» **PAGE TEXT**
# SURVEY:Any interest in possible new winemaking devices?



## bein_bein (Jan 7, 2009)

OK...so being laid off work , in winter, in Michigan..I'm going a little stir crazy so I have been developing solutions to 'issues' I face when making wine and I am conducting this non-scientific survey to see if I could market these items. 
Problem #1
Head space. We all know about the 'adding marbles' technique to reduce head space in our carboy. Would you have interest in a device that could be inserted in a carboy (any size) that could reduce the headspace. It would be adjustable to any amount of space,up to a maximum of say 1-2 gals. It could also be removed when done. No price point yet , but aiming for under $50.
Problem#2
When racking or bottling, I will slightly tip my carboy VERY CAREFULLY as I get towards the bottom 1/3 of the process, so I can get as much 'clean' wine without sucking up any of the lees. (Do anyone else do this??) I'm kicking around a device that would tip the carboy very gently to the desired angle then lock in position so that it was stable.Again aiming for that under $50 price point, but this one's a little more involved.

I'm not taking orders or anything like that. I'm still developing the ideas and deciding on how robust the items needs to be. (If it's for me, I'll wing it it. If I sell these , it has to be a quality product!)
I'm looking to find out if there is an interest in these items


----------



## cpfan (Jan 7, 2009)

1. Not really. 

2. Not really. I just stick a hardback book under the carboy after slowly tipping it back. There is a product called "Carboy Wedges" out there already.

Steve


----------



## wingnutooa (Jan 7, 2009)

I hate Wedges....Muey uncomfortable...


----------



## bein_bein (Jan 7, 2009)

Wedges are unstable IMHO. My system will sloooowly tip the carboy as it is emptied. After some initial designs , I'm thinking I might be able to bring these in around $30 ish...

p.s. your vote doesn't count cpfan...yur too old school 
lol j/k


----------



## cpfan (Jan 7, 2009)

old school, eh? Fermtech auto siphons, better bottles, the newest wine kits on the market.

what do I have to do to be new school?

Buy one of these?

http://www.artfulwinemaker.com/

No thanks, Steve


----------



## TheTooth (Jan 7, 2009)

Wow, Steve, that is truly awful looking. I wonder how many people fall for that and give up on winemaking before they really try. It looks like "Mr. Beer" for the wine world. I especially like the 60 day guarantee... "We guarantee our product until you might try tasting the wine". LOL


----------



## Luc (Jan 7, 2009)

» **PARTS OF THE EXERCISE**
**a)** Could you print the winemaking survey thread from "Wedges are unstable" to "on the market."?
**b)** Will you carry on the winemaking survey thread from the point where it stops?

» **DATASET CONTENT**

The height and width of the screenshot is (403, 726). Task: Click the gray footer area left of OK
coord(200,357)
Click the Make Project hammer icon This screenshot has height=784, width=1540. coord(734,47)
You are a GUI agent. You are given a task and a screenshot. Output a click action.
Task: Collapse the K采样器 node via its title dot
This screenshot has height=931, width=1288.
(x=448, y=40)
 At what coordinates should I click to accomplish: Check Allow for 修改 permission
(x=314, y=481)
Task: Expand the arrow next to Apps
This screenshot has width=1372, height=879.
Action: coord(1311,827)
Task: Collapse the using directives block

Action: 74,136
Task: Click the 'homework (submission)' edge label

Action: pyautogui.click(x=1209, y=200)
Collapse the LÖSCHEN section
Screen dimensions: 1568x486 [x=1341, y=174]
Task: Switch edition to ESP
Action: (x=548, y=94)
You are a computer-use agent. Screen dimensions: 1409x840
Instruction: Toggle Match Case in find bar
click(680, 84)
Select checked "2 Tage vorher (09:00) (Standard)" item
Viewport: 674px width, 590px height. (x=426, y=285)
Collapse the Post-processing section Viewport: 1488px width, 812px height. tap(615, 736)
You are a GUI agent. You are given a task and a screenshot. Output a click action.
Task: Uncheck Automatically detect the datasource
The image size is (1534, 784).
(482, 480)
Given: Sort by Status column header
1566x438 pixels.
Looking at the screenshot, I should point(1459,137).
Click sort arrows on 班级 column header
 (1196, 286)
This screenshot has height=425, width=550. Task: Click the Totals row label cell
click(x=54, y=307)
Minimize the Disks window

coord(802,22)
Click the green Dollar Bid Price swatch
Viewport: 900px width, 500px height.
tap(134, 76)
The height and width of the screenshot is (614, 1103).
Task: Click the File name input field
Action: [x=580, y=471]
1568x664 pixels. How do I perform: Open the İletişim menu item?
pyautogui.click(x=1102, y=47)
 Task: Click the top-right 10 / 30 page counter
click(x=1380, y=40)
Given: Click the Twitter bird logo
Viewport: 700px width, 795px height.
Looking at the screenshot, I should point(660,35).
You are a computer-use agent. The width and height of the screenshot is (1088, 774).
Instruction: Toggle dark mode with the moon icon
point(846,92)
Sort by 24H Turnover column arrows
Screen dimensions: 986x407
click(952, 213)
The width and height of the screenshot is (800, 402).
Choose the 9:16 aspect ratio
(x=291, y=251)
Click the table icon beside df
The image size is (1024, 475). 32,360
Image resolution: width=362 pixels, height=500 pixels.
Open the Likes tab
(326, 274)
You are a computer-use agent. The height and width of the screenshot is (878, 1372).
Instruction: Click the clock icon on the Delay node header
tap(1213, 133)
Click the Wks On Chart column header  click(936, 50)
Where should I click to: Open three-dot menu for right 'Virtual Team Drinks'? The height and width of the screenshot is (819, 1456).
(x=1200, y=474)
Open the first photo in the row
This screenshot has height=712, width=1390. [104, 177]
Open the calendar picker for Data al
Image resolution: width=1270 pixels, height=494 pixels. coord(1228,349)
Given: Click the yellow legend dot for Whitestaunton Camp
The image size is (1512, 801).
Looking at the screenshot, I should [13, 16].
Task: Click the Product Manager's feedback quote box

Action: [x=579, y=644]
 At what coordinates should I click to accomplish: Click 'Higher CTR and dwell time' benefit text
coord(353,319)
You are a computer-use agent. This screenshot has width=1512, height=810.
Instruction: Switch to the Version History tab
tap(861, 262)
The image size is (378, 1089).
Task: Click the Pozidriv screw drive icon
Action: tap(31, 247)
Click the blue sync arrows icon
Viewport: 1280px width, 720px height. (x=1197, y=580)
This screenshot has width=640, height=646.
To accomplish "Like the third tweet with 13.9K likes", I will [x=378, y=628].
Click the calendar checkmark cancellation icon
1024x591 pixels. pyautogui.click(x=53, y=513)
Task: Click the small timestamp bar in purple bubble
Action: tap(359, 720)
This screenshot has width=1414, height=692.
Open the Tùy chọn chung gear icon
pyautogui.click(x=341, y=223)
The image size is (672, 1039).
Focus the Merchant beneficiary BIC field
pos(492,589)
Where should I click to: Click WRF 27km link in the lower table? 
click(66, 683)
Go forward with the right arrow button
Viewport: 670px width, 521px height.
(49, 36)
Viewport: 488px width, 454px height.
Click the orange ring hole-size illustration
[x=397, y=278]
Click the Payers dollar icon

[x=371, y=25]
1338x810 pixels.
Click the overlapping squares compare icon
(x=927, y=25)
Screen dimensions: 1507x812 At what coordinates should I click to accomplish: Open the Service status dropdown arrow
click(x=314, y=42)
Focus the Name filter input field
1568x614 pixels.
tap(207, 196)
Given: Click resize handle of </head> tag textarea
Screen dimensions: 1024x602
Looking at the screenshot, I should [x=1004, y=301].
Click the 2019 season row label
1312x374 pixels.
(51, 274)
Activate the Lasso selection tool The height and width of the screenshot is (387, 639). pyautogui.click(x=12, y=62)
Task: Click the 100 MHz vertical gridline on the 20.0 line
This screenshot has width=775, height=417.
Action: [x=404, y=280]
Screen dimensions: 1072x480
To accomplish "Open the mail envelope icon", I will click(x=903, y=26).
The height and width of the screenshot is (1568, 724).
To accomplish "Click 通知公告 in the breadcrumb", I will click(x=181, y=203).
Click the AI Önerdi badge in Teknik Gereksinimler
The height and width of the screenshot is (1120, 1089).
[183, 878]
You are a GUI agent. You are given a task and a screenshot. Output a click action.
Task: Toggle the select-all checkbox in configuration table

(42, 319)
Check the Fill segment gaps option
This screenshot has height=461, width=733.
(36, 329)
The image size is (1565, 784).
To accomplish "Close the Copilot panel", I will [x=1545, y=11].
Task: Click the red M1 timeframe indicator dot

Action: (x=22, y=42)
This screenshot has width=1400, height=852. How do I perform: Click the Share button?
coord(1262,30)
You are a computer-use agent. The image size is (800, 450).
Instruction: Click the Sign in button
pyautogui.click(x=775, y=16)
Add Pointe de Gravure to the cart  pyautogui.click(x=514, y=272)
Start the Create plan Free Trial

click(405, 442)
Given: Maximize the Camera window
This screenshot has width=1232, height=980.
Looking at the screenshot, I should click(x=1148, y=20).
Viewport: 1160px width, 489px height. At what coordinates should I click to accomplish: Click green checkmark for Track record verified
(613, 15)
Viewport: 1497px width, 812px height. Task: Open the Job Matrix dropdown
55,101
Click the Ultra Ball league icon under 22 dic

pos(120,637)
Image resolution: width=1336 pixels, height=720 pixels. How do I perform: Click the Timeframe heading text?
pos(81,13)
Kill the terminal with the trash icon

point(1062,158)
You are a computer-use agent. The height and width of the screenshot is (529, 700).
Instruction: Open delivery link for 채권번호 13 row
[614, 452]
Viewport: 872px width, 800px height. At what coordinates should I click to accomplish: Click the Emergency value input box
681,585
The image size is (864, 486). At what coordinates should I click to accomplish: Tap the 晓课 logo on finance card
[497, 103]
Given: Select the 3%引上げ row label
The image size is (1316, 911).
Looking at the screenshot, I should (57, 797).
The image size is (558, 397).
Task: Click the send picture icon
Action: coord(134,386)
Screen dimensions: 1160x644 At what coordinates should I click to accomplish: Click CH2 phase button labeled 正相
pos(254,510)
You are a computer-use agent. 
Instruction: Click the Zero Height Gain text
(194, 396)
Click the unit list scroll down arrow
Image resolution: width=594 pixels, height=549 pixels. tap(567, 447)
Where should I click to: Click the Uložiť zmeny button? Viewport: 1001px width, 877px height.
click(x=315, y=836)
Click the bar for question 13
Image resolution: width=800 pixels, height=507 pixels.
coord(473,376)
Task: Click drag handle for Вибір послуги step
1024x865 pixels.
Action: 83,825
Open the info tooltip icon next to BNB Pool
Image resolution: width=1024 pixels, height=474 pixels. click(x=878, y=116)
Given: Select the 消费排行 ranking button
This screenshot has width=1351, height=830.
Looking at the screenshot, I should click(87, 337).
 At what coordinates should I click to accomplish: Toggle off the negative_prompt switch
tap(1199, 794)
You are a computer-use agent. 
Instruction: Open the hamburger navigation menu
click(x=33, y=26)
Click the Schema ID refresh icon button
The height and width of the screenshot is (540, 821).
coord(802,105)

» **SOLVED TASKS**
**a)**
Wedges are unstable IMHO. My system will sloooowly tip the carboy as it is emptied. After some initial designs , I'm thinking I might be able to bring these in around $30 ish...

p.s. your vote doesn't count cpfan...yur too old school 
lol j/k


----------



## cpfan (Jan 7, 2009)

old school, eh? Fermtech auto siphons, better bottles, the newest wine kits on the market.

**b)**
#1 when you have several carboys aging at the same time
you would have to spend a few hundred dollar for getting one
for each carboy.....

$50 is more as any winemaking piece of equipment I have ever
bought (including my refractometer).
$50 is more as any ingredients I have ever used in winemaking.

Most winemakers are as me Cheapskirts 

Luc


----------



## bein_bein (Jan 7, 2009)

I agree Tooth...I just wasted 10 minutes watching ..shudder..that's 10 minutes I'll never get back...

I agree Luc. I think a better price point would be around $25, but sometimes I am more of a cheapskate than the average person, that's another reason for my survey . I have the 'tipper' about 90% designed so I can make a prototype and get patents in place. Materials will drive the cost of that device. The other is still in the concept stage...I'll keep everyone posted..


----------



## moose-1110 (Jan 15, 2009)

I like the idea of something that would take up space in a carboy. I hate using marbles. But I am a bigger cheap skate than you and would not pay more than $10 for something like this


----------



## arcticsid (Jan 15, 2009)

Moose, Luc gave us the proper use of marbles! Use nylons that match your eye color.!!!!! For more info search the forum.
Troy


----------



## Conquistadude (Jan 25, 2009)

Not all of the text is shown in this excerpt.